The purpose of crash dieting is to lose weight and fast. By definition a crash diet is a diet that is under 1, 200 calories eaten daily. There are many effects of crash dieting including short-term weight loss, short-term dehydration, short-term nutritional deprivation (which can lead to long-term problems), risk of fainting or heart attack and long-term health complications.
The first effect will be short-term weight loss. There are two major reasons that your diet will only achieve short-term weight loss. Primarily, crash diets slow down your body’s metabolic rate. Your body wants to maximize each calorie it receives because it is afraid of starvation so continued weight loss after the crash diet is extremely difficult. Further, in the short period of time that the individual is on the diet the weight that they lose is not made up predominantly of fat. The quick results are due to dehydration; it is just water weight that has been lost. As soon as you begin to consume food again your body will retain moisture and you will bloat. All of the weight will be gained back.
The next effects, short-term dehydration and nutritional deprivation, can go hand in hand. Even if you consume a lot of water throughout your diet it is hard for your body to retain water if you are not eating balanced meals. Severely reducing your caloric intake deprives your body of vitamins, carbohydrates, proteins and nutrients that it needs to sustain itself. Having a diet low in fat is good but having a diet free from fat is not acceptable, your body needs 30% of its daily calories to come from fats. In addition, a lot of crash diets suggest the use of laxatives or salt water flushes which increase risk of dehydration and don’t allow the body to absorb nutrients and fats which in turn leads to nutritional deprivation.

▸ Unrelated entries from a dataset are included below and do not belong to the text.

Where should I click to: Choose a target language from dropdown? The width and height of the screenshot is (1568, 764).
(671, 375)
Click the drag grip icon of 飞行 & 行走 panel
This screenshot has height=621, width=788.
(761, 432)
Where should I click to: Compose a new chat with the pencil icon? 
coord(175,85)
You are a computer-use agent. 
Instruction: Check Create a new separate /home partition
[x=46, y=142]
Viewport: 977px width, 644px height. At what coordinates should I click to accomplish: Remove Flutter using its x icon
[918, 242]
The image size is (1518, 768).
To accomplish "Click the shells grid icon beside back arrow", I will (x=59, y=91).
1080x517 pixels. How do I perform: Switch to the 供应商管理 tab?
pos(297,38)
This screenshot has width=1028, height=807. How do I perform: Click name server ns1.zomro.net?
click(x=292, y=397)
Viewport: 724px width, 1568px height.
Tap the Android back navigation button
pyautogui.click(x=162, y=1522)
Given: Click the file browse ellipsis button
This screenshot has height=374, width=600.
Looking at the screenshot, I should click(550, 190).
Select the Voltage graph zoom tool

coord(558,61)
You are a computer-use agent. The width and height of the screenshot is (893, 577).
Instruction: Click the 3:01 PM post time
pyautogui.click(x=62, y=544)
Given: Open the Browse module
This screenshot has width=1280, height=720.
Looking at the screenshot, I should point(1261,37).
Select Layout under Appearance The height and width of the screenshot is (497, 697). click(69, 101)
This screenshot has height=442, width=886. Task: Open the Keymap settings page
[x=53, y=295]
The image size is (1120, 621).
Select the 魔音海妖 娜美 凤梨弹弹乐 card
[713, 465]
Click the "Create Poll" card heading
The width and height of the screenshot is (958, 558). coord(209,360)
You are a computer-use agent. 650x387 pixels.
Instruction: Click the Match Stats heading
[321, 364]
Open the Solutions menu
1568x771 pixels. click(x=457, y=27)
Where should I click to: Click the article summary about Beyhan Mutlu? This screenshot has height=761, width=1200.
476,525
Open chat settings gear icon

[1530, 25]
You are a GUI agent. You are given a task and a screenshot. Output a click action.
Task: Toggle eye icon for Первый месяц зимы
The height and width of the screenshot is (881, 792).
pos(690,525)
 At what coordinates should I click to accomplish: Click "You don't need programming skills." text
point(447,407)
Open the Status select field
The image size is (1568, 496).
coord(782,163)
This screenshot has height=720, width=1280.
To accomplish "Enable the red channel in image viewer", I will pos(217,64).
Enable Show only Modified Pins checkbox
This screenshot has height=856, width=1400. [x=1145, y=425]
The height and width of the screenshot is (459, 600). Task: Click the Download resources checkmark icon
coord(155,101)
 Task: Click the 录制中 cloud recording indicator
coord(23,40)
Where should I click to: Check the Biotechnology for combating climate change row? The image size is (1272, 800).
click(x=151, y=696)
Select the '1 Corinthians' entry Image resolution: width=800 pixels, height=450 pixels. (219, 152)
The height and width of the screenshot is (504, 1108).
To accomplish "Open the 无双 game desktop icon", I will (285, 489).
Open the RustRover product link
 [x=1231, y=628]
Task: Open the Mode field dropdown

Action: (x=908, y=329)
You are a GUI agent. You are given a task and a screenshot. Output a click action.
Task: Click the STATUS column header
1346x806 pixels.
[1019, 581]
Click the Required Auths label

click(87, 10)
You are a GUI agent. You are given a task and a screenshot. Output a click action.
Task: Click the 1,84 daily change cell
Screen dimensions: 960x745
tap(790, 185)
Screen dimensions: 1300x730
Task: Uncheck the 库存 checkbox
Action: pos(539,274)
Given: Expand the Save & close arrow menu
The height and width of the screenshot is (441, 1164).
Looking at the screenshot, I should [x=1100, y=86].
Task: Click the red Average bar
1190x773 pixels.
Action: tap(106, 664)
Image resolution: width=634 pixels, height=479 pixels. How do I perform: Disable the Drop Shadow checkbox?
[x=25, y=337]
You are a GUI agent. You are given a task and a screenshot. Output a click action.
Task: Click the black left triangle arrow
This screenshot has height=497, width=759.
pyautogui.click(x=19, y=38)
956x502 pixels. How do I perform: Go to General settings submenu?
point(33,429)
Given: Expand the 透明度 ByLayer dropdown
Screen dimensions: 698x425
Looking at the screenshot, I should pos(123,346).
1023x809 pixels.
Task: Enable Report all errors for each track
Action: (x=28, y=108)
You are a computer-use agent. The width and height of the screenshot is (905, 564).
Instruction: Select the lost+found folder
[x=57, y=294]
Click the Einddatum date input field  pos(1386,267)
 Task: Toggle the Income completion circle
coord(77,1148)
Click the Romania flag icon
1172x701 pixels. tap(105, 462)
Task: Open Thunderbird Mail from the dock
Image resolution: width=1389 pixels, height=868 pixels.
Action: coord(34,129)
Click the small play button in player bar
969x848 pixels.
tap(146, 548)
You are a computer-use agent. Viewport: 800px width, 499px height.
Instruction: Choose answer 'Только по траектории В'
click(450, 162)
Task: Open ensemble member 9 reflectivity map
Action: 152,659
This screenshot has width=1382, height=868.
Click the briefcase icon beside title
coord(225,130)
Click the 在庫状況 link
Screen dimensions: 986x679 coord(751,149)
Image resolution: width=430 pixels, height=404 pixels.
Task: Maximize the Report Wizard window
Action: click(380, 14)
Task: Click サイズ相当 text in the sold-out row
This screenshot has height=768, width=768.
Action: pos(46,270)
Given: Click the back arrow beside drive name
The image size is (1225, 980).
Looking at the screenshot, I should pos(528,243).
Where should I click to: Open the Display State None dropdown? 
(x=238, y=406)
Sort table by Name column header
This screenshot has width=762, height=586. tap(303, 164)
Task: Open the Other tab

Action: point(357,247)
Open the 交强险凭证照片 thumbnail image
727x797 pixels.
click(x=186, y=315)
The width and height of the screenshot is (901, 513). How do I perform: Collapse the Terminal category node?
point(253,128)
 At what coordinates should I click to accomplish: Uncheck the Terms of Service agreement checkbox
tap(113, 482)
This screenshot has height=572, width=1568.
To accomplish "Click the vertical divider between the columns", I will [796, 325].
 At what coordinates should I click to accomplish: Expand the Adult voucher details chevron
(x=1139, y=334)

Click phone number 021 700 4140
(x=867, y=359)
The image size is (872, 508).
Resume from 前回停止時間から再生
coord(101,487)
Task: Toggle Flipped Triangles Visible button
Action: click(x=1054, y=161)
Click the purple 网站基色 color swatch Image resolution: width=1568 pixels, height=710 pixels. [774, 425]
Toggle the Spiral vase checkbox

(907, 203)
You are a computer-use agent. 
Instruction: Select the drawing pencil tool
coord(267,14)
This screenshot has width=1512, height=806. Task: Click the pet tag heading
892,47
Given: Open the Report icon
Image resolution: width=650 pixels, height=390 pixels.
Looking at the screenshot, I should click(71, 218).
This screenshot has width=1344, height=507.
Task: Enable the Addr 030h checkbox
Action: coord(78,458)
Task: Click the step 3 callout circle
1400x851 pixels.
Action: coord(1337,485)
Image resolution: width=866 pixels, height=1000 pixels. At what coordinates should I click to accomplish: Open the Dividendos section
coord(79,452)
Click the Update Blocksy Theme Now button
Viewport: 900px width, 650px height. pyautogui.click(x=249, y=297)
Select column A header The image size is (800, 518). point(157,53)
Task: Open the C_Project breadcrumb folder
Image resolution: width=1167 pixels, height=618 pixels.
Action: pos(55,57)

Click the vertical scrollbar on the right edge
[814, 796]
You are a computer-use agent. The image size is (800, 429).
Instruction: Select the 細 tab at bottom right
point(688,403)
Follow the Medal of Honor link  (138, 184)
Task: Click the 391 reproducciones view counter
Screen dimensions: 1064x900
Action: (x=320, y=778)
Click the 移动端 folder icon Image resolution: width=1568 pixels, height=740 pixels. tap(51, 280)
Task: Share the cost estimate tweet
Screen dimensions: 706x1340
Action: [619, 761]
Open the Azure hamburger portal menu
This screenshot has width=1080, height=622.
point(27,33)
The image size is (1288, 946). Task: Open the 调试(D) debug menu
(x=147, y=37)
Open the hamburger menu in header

The risk of fainting, especially during exertion and exercise is a real one when you are on a crash diet. This effect comes from too few calories, a drastic change in routine and excessive exercise/demand on your body. Feeling light-headed is a sign that you need to workout less and eat more. Not only is fainting a warning sign but you can also hurt yourself when you fall, causing long-term damage. This excessive strain also applies to your heart, putting you at an increased risk of heart attack and long-term cardiac damage.
Let’s take a look at some of the long-term health complications that can arise from excessive crash dieting, or yo-yo dieting. They weaken your immune system,
cause heart palpitations and cardiac stress. If you do one crash diet you may not hurt your heart but if you crash diet repeatedly you can increase your risk of heart attacks. Crash diets also lead to heart muscle loss in the long run. You damage your blood vessels when the muscle shrinks and grows and the micro tears create an environment perfect for atherosclerosis or other types of heart disease.
Experts are not entirely sure of the exact dangers of crash diets that lead to heart problems but it is thought that shortages of potassium, magnesium and copper could be causing the arhythmias in crash dieters. An arrhythmia is a disorder of the heart rate or heart rhythm, such as beating too fast, too slow or irregularly. It is also thought that a drop in blood pressure and sodium depletion contribute.
If you were considering a crash diet, you should reconsider. Not only will it be unsuccessful in helping you achieve weight loss but also you will undoubtedly expose yourself to health risks in the long run. If you need to lose weight, try decreasing your calorie intake slightly, making healthy choices and participating in a sensible exercise routine.